Outside, a flock of old flamingos are quacking about, posing this and that way around the watering hole. (Is it just me or have there been a lot of Lion King analogies lately? Sorry, this was entirely unintentional. I’ll switch soon, I promise.) We brush by them like we’re the shit, because let’s be honest, they’re a bunch of floppy awkward pink birds (you know who I feel about birds) and we’re pretty much Lindsay Lohan in her prime.

(Please excuse the horrendous quality. I couldn’t find a good clip of them just walking down the hallway. BUT YOU GET THE POINT.)

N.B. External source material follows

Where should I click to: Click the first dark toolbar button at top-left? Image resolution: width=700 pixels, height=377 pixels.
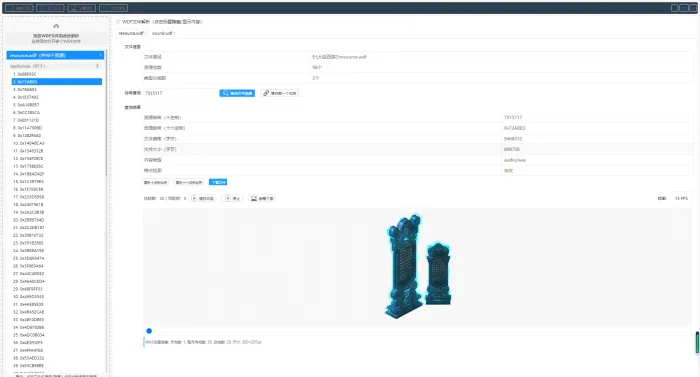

So we slow-mo walk to our car and zip on over the glorious palace that is Beaulieu Vineyards. It is there that dementors appear. With a swish and a flick, I wingardium leviosa off Lindsay’s bra, and with this newfound comfort, she finds the inner happiness necessary to conjure her llama of a patronus. Too bad the llama is too busy eating Judy’s hair to actually protect us. Before anyone has noticed, Christina disappears, but soon this girl dressed in a Sailor Moon outfit appears… except she smells like donuts? And WTF, she’s sitting down eating a donut?! DONUTS ARE NOT TO DEMENTORS AS GARLIC IS TO VAMPIRES, FYI. Inches from the dementor’s kiss, Tezus let’s out a

IT’S MORPHIN’ TIME!

And we all follow suit.

A Megazord fight sequence later and Beaulieu Vineyards is rescued. The winery workers spill out of the nooks and crannies like bears coming out of hibernation in the spring time and graciously thank us over and over. Before we know it, we’ve received the the highest honor any Power Ranger could receive: THE GOLIATH BOTTLE OF GEORGES DE LATOUR PRIVATE RESERVE.

The Justice League doesn’t even have it in their trophy case. You jelly, Superman?

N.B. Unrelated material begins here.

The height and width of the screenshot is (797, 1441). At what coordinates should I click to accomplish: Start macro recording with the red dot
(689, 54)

Let me take a break from this adventure while you take a breath. I know this is titillating and all, but don’t get a heart attack or anything.

SPOILER ALERT:
The Romulins defeat the Empire.

There, I’ve said it. Now you can relax.

Anyways, I’m glad I’ve ruined the ending for you because, to be honest, the story gets a little hazy from here on out. There was a lot of wine to be had, okay?

All I know is, the day started out looking like this:

Classy, right? I know. That’s just the kind of girl I am.

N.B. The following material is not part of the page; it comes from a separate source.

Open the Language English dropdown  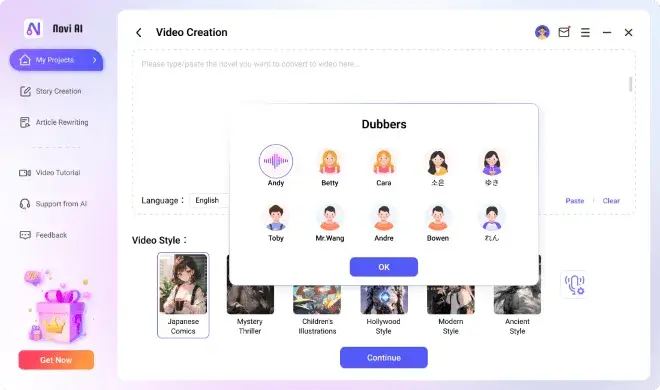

(sidenote: I do not apologize one bit for the shameless BV plugs. BV was the very first place I ever went winetasting– when I was exactly 21 years and 4 days old– and the very first place to employ me after I graduated college. I owe them everything. Well, not everything. I owe them a whole lot of wine.)

The day progressed, as days naturally do, and eventually, it turned into this:

Obviously, I’ve been working out. If you can’t tell, then visit this website here.

Soon after this photo was taken, we were kindly asked to evacuate Napa county on account of being an embarrassment to the human race. We swiftly braided Lindsay’s mane of hair so that it wouldn’t get tangled with the saddle and watched her gallop away into the sunset.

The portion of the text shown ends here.